> [Selected passage]:
# Are human flu/colds, etc. contagious to cats?



## geezopeez (Oct 13, 2009)

My partner and I came down with something over the weekend. I am wondering if it's possible for our cat to catch the illness that we got. He spent an inordinate amount of time sleeping tonight. This alarmed me because he's usually out and about in the evenings—even if he's just walking around and hanging out.

Ideas? Experiences?


----------



## KatBudz (Jun 18, 2009)

No, don't worry, cats can not catch colds or flus from humans. They can only get sick if they come in contact with another sick cat, so don't worry


----------



## Dave_ph (Jul 7, 2009)

Cats and dogs have already gotten H1N1 


http://www.washingtonpost.com/wp-dyn/co ... 03016.html

Cat catches swine flu
By Rob Stein
Washington Post Staff Writer 
Wednesday, November 4, 2009; 3:04 PM 

Does the swine flu pandemic pose a threat to your pet? Yes, according to a report out today from the American Veterinary Medical Association.

A cat in Iowa has tested positive for the H1N1 virus, state officials confirmed this morning, "marking the first time a cat has been diagnosed with this strain of influenza," the association said in a statement

"The cat, which has recovered, is believed to have caught the virus from someone in the household who was sick with H1N1. There are no indications that the cat passed the virus on to any other animals or people," the statement said.

> [Work instructions]:
a – In the thread on cats catching human flu, which state is the cat that tested positive for H1N1 from?
b – Please carry on the thread on cats catching human flu from its last sentence.
The material after this point comes from a separate source.

> [Input data]:

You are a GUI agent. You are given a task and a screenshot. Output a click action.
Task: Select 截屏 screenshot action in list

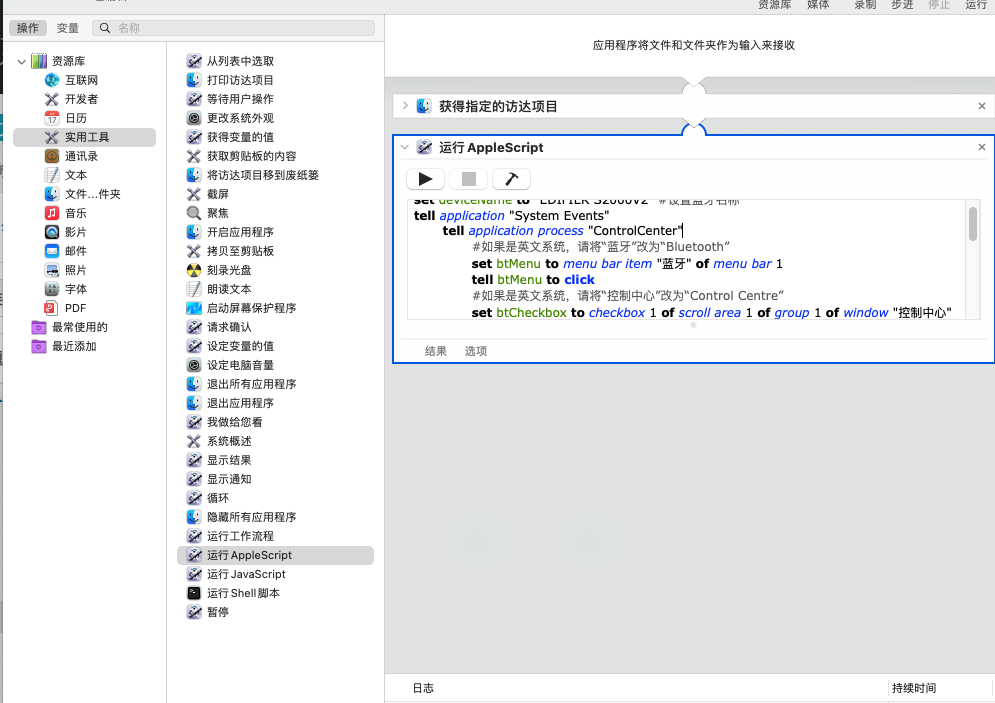click(217, 194)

> [Results in order]:
a – Iowa.

b –
The cat is 13 years old, and state health officials said two of the three family members that own the cat had suffered "influenza-like illness" before the cat got sick.They recovered too.

....................

It is well known that some viruses can be transmitted from people to their pets so the case of the Iowa cat isn't a surprise. But the case is prompting the association, along with the American Association of Feline Practitioners, to remind pet owners "they should monitor their pets' health very closely, no matter what type of animal, and visit a veterinarian if there are any signs of illness."


----------



## KatBudz (Jun 18, 2009)

*gasp* i did not hear about that. now im going to be even more paranoid about getting sick lol


----------



## Dave_ph (Jul 7, 2009)

I had a horrible cold a month ago and while I was home sick from work the kitties were always sleeping nearby and rubbing up against me. I watched them like an over protective mother after that for any sign of a sneeze but they never caught it.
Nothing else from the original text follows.